◆ Saved data entries
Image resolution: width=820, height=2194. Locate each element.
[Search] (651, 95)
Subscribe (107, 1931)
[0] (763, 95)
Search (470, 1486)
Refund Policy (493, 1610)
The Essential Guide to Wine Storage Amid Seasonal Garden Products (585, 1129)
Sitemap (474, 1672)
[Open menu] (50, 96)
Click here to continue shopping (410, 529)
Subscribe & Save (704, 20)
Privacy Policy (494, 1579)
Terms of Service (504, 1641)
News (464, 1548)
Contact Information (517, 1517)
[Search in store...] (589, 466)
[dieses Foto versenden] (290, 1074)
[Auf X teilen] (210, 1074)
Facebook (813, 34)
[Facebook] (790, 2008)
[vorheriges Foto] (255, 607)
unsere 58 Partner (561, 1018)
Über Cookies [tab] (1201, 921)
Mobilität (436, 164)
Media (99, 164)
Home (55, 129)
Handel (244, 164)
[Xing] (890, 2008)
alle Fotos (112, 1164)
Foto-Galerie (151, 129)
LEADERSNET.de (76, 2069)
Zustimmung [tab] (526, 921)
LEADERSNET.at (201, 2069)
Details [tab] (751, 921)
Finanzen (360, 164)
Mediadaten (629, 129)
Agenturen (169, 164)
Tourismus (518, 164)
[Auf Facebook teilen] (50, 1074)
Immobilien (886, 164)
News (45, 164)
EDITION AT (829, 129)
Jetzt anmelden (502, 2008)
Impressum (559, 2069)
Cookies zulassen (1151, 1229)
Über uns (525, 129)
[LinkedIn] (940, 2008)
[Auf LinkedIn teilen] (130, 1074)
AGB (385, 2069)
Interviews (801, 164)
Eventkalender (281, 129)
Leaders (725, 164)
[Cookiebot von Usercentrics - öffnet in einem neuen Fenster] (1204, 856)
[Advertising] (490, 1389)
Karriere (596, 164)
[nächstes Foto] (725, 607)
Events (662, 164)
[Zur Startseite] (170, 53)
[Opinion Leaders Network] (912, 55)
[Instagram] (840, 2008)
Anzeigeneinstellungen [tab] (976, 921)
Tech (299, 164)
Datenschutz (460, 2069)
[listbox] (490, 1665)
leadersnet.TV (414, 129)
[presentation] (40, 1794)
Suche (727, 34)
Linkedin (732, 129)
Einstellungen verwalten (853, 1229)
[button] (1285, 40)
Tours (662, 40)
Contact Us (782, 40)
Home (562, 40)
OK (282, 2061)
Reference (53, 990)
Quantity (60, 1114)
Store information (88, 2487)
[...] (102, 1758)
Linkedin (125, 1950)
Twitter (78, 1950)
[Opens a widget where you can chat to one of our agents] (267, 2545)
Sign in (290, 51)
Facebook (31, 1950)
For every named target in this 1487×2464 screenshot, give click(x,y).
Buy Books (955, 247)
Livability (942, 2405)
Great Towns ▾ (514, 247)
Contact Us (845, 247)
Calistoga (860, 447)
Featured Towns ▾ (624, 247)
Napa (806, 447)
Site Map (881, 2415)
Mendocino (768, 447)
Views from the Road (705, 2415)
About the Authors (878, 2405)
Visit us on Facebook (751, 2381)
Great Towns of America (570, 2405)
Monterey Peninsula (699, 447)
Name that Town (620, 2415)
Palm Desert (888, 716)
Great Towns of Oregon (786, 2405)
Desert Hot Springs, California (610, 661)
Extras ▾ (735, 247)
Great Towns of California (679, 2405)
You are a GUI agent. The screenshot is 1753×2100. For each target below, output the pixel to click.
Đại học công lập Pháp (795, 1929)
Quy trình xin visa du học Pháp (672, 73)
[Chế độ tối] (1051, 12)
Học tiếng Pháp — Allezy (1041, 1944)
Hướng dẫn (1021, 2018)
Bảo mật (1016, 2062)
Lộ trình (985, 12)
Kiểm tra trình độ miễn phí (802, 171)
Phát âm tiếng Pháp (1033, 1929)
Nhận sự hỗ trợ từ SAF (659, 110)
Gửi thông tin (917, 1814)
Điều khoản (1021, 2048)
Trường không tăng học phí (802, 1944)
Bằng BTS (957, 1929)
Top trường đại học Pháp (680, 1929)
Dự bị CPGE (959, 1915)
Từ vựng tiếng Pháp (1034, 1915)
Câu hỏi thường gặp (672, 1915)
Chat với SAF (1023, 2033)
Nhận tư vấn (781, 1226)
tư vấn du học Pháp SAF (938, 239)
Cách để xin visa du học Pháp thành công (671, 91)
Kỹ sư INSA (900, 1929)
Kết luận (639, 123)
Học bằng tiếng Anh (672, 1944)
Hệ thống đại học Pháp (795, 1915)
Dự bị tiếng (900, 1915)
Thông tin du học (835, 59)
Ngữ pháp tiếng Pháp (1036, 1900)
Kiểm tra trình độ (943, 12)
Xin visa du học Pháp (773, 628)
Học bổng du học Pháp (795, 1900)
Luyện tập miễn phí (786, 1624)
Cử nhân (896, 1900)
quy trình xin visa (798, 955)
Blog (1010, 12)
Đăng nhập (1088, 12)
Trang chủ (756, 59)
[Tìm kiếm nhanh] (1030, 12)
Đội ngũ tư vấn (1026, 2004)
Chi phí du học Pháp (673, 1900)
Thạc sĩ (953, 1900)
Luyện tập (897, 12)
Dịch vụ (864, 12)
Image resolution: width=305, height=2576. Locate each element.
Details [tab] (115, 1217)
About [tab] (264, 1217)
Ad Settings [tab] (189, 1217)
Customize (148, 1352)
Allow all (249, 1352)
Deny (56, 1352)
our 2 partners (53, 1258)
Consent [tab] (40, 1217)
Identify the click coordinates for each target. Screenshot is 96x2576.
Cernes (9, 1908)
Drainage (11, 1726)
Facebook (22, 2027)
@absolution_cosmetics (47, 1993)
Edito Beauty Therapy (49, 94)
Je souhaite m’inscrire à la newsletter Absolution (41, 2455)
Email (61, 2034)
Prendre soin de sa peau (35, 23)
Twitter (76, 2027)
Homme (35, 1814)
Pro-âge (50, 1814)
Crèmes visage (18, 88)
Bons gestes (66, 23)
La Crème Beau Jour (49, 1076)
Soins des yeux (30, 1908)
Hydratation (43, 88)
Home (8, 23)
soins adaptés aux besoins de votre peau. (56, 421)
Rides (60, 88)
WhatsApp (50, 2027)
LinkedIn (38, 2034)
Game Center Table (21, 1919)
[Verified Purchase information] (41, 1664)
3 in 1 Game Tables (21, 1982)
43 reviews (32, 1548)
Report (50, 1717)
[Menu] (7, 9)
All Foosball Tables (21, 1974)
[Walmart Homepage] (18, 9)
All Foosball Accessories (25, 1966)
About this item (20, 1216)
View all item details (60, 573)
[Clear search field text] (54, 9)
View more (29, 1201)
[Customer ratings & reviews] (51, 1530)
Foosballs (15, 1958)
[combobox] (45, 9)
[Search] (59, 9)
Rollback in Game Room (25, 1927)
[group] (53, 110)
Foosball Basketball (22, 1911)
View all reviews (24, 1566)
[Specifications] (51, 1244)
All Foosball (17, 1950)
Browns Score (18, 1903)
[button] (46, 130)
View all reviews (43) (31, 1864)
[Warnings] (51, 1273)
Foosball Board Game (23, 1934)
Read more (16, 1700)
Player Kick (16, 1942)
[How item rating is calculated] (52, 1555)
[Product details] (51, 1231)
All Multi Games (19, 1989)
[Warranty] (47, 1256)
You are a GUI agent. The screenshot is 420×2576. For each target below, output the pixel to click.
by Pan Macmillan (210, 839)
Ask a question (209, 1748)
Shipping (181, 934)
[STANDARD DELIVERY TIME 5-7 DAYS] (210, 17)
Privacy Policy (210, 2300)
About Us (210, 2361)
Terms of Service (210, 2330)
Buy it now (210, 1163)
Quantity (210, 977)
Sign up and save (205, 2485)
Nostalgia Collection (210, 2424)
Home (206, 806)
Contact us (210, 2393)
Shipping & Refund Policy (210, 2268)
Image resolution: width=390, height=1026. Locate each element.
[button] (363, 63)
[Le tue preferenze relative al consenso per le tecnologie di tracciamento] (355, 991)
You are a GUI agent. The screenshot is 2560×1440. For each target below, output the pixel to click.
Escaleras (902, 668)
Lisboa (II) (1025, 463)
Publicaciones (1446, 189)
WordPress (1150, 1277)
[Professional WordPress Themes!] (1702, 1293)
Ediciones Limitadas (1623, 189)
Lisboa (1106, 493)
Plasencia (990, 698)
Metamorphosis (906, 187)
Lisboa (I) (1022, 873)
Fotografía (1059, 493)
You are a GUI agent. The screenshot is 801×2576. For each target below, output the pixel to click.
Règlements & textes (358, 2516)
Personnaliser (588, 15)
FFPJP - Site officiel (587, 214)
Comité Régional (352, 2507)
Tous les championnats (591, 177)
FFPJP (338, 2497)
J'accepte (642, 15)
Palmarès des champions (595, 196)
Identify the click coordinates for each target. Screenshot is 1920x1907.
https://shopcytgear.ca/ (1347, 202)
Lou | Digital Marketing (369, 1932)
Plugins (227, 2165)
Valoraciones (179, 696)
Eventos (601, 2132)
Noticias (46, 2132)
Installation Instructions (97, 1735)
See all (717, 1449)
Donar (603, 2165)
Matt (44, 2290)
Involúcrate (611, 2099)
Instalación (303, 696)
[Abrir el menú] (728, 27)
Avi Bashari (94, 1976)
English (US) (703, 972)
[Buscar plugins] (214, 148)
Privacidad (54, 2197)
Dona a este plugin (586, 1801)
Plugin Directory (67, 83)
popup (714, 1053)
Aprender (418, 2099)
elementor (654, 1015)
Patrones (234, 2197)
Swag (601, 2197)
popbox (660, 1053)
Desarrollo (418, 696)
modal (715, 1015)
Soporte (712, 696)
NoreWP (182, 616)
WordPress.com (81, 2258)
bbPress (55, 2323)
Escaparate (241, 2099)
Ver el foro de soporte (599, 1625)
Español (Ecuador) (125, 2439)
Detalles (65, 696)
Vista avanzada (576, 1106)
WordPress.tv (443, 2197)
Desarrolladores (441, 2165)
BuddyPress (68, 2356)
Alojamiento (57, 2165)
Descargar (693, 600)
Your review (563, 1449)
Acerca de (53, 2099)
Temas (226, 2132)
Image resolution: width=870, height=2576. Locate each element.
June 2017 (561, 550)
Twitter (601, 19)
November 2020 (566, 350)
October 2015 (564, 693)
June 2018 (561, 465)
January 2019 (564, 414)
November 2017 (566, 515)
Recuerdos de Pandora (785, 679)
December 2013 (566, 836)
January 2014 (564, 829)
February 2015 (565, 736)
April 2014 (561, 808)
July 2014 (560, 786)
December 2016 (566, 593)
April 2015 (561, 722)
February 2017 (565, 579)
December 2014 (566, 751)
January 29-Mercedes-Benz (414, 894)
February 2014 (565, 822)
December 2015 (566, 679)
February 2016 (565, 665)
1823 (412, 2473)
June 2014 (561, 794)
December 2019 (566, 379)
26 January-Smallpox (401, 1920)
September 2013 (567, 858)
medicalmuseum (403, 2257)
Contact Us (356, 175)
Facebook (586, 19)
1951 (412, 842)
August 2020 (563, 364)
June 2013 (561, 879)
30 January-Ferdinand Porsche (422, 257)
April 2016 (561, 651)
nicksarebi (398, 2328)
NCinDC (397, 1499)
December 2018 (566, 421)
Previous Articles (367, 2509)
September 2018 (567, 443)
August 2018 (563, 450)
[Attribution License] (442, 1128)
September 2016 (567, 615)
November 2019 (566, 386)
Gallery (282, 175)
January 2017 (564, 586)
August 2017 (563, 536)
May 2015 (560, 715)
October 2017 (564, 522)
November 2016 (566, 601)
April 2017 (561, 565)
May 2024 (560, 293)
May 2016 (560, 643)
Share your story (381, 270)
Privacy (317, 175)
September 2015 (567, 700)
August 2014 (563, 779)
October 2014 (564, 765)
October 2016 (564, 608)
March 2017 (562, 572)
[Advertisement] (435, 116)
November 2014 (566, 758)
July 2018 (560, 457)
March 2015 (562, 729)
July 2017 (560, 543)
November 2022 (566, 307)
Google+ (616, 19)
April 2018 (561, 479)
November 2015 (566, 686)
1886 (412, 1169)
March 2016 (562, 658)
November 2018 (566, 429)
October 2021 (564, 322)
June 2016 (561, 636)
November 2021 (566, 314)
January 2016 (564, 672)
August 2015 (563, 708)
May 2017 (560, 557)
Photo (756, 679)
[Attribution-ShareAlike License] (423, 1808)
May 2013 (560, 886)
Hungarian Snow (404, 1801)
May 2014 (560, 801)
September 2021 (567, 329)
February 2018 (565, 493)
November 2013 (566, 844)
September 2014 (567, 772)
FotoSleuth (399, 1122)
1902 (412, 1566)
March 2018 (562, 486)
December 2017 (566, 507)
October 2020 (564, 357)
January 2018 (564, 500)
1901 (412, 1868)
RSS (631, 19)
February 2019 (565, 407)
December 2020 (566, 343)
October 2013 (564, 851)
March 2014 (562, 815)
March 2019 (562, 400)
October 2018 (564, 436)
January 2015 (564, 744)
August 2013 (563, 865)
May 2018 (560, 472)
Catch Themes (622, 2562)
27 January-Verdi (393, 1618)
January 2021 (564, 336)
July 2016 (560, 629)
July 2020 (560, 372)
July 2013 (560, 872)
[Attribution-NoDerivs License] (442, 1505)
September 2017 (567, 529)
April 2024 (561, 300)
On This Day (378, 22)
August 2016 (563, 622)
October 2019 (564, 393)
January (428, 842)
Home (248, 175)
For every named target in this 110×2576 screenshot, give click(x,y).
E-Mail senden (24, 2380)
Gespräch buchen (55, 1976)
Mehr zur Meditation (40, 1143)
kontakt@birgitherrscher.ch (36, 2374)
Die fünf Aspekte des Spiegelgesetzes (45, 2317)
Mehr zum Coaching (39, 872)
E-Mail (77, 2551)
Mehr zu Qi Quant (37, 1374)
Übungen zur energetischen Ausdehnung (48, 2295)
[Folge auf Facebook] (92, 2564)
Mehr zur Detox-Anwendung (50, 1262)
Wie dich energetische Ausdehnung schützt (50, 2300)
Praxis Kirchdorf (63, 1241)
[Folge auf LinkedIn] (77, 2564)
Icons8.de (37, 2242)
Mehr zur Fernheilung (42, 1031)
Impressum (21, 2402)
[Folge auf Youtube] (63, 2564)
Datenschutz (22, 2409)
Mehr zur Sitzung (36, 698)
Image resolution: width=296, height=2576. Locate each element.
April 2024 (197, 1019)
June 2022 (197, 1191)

◆ AIM OF THE EXERCISE
Using only the entries above, output the line with "November 2019 (566, 386)", the line with "November 2022 (566, 307)", and all lines between them, exactly as they stand.

◆ ANSWER FOR THIS EXERCISE
November 2019 (566, 386)
Gallery (282, 175)
January 2017 (564, 586)
August 2017 (563, 536)
May 2015 (560, 715)
October 2017 (564, 522)
November 2016 (566, 601)
April 2017 (561, 565)
May 2024 (560, 293)
May 2016 (560, 643)
Share your story (381, 270)
Privacy (317, 175)
September 2015 (567, 700)
August 2014 (563, 779)
October 2014 (564, 765)
October 2016 (564, 608)
March 2017 (562, 572)
[Advertisement] (435, 116)
November 2014 (566, 758)
July 2018 (560, 457)
March 2015 (562, 729)
July 2017 (560, 543)
November 2022 (566, 307)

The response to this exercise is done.